[Problem requirements] In the listing below, locate the lines bearing the word "question". Copy every one of them.

*** Excerpted records Section Begins ***

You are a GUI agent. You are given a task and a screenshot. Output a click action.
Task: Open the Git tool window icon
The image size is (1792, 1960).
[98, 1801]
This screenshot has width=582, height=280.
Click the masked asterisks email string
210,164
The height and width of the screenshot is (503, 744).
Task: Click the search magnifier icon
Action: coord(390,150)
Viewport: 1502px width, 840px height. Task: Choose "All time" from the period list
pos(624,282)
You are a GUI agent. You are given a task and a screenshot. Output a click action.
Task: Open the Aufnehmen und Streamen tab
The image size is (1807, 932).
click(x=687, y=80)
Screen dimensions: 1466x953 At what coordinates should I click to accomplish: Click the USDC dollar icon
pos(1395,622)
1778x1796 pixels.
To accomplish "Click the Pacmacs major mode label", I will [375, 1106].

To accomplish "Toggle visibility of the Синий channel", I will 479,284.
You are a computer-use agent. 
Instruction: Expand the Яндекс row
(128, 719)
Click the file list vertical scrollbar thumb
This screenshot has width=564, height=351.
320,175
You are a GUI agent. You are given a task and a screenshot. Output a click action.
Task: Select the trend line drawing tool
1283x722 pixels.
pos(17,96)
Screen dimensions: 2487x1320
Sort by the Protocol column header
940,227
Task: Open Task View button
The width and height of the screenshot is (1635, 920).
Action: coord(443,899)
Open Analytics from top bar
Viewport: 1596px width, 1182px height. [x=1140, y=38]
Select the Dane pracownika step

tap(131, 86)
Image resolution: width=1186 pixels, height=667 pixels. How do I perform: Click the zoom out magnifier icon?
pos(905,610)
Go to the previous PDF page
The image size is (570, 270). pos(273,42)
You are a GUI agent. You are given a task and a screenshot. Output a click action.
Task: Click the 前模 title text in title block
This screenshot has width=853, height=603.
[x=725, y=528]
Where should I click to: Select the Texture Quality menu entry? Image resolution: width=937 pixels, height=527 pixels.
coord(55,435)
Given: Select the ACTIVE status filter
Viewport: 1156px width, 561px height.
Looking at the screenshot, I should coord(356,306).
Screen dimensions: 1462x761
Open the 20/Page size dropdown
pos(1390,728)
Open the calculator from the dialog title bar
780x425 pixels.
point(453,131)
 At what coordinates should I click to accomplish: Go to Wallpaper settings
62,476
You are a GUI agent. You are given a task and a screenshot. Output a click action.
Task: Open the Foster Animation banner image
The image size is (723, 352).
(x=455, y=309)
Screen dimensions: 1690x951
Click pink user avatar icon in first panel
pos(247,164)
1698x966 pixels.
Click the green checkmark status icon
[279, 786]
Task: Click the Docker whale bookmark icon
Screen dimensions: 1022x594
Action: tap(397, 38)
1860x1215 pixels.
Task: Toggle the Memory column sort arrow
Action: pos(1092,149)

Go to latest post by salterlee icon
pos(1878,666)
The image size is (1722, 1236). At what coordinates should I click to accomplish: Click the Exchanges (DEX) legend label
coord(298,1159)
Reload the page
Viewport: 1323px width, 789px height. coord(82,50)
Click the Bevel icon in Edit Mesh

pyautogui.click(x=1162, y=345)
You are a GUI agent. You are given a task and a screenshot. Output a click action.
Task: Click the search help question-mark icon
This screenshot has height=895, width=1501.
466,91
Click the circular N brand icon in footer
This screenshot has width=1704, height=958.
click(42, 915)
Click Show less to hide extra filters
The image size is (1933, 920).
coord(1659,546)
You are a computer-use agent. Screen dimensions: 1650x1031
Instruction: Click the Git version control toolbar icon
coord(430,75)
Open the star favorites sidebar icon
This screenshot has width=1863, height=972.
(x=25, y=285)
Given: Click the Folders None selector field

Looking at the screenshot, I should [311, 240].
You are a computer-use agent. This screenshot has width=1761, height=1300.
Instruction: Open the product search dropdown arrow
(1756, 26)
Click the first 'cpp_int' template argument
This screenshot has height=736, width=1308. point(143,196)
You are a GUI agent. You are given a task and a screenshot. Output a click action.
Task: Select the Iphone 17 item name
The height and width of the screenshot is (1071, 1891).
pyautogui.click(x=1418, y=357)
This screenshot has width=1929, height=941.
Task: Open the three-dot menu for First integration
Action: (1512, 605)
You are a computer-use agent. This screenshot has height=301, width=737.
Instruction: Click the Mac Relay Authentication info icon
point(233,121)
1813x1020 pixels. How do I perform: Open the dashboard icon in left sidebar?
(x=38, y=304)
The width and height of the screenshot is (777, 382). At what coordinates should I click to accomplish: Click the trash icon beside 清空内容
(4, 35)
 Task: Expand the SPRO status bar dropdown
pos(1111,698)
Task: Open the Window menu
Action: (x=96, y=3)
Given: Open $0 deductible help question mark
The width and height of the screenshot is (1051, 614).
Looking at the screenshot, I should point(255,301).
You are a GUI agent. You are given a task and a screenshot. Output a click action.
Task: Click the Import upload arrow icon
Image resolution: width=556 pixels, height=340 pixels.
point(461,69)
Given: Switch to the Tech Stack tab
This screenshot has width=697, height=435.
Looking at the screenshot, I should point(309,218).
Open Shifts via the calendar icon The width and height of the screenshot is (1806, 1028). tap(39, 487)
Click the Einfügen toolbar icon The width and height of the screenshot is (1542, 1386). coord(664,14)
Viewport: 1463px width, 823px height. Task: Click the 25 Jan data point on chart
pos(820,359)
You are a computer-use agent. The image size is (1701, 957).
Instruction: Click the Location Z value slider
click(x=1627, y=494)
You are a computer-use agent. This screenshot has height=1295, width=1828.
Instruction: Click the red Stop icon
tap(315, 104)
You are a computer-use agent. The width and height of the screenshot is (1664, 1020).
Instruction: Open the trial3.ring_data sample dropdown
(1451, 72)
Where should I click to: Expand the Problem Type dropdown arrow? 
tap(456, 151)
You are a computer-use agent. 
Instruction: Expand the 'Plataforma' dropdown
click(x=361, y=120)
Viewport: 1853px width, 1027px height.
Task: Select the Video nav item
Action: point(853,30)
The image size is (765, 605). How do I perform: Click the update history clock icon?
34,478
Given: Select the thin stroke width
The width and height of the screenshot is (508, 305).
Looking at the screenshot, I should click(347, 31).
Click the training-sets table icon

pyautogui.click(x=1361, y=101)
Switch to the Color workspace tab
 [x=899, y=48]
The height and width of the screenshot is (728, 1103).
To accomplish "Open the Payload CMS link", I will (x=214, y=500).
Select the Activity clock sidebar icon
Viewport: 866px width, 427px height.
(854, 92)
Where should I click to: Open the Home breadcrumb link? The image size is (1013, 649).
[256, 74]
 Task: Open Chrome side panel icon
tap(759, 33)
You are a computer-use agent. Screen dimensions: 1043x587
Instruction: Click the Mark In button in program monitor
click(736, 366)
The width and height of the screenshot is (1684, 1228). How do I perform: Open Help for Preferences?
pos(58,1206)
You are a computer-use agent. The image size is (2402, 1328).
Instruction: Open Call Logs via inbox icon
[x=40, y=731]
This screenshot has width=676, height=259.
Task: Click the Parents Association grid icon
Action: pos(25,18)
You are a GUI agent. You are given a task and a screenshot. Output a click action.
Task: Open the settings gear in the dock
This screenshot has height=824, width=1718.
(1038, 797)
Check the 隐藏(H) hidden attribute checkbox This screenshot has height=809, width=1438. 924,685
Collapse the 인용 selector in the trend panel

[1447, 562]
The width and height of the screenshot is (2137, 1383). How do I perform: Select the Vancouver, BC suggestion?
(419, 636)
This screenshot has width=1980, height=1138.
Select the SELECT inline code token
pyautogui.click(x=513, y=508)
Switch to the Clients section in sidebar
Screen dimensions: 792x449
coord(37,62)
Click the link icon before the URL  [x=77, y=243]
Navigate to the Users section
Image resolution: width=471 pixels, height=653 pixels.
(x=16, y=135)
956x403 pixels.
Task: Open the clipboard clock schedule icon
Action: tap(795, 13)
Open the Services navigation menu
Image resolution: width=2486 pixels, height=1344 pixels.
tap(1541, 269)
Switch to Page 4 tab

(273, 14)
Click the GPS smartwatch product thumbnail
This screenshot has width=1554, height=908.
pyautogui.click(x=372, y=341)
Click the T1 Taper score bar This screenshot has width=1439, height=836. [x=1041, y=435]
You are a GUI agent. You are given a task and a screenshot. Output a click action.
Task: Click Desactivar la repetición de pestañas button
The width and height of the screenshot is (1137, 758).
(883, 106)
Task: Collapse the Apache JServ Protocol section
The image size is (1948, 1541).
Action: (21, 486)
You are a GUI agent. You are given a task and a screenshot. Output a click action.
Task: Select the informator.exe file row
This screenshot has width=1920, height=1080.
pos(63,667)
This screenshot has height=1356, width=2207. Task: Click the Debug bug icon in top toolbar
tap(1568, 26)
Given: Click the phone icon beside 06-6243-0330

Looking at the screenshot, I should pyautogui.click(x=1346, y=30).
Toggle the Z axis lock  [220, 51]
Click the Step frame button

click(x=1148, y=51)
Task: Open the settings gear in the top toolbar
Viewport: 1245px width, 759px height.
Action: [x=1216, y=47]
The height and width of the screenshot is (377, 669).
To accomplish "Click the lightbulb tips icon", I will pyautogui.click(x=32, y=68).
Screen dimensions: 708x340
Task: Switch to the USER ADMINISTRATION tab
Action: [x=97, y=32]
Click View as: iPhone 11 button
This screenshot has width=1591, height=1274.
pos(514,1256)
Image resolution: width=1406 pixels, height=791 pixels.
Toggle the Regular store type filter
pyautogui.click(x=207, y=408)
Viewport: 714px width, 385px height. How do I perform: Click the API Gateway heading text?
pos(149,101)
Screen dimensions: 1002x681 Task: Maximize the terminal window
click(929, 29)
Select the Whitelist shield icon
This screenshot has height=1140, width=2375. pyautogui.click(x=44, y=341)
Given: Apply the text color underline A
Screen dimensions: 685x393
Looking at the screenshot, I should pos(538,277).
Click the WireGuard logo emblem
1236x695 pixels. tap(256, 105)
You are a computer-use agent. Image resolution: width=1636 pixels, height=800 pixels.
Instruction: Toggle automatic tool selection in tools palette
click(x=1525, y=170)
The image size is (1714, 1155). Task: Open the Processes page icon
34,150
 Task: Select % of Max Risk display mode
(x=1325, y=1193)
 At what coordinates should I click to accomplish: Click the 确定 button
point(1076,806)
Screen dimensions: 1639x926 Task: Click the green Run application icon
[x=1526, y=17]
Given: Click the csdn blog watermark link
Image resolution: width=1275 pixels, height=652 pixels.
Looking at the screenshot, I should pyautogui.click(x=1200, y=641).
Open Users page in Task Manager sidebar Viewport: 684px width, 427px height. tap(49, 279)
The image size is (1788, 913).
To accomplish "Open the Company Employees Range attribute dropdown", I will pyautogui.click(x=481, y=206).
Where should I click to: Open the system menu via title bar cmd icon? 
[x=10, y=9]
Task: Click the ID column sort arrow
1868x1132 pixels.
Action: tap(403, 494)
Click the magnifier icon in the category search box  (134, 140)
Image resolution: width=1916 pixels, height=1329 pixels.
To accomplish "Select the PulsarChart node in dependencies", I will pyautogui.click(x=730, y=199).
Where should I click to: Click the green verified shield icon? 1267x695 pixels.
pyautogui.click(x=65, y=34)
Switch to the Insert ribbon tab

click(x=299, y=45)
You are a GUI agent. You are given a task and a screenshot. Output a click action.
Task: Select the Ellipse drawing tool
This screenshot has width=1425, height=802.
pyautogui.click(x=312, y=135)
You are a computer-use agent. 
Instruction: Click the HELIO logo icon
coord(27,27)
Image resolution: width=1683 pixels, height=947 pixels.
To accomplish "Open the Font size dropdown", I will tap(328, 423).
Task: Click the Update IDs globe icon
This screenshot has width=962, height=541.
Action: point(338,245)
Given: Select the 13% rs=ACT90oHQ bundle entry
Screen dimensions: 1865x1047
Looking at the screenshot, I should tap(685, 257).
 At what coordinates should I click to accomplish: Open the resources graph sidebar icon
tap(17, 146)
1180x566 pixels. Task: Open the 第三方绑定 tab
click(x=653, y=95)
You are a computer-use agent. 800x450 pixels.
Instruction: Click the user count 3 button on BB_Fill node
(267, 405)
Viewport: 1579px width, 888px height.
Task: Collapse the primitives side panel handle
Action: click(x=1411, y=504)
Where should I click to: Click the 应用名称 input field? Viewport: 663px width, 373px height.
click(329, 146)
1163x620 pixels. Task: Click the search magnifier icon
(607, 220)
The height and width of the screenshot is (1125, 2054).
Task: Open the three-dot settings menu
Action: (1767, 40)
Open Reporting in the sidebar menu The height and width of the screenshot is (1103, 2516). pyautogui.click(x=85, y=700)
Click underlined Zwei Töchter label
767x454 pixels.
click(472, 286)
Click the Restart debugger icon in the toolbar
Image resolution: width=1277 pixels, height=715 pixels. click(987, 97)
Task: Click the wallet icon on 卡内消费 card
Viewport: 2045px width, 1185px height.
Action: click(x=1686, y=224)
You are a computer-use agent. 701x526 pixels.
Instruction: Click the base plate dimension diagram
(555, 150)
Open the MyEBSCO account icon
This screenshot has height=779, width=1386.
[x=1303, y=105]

*** Excerpted records Section Ends ***

[Result]
Task: Click the search help question-mark icon
Given: Open $0 deductible help question mark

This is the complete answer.